'''
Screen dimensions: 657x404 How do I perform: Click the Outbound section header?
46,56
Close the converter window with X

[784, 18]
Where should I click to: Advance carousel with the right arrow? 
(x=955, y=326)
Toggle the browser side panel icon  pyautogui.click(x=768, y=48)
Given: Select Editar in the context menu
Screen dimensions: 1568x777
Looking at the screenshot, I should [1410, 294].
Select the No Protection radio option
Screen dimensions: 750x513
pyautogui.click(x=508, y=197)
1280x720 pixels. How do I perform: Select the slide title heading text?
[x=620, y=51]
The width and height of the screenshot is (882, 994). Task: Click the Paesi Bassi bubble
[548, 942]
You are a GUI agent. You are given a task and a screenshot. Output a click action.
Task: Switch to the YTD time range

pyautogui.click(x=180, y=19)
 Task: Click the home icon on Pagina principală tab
'''
What you need to do |
Would you restate the material word for word, leaving nothing out?

Solution |
Screen dimensions: 657x404 How do I perform: Click the Outbound section header?
46,56
Close the converter window with X

[784, 18]
Where should I click to: Advance carousel with the right arrow? 
(x=955, y=326)
Toggle the browser side panel icon  pyautogui.click(x=768, y=48)
Given: Select Editar in the context menu
Screen dimensions: 1568x777
Looking at the screenshot, I should [1410, 294].
Select the No Protection radio option
Screen dimensions: 750x513
pyautogui.click(x=508, y=197)
1280x720 pixels. How do I perform: Select the slide title heading text?
[x=620, y=51]
The width and height of the screenshot is (882, 994). Task: Click the Paesi Bassi bubble
[548, 942]
You are a GUI agent. You are given a task and a screenshot. Output a click action.
Task: Switch to the YTD time range

pyautogui.click(x=180, y=19)
 Task: Click the home icon on Pagina principală tab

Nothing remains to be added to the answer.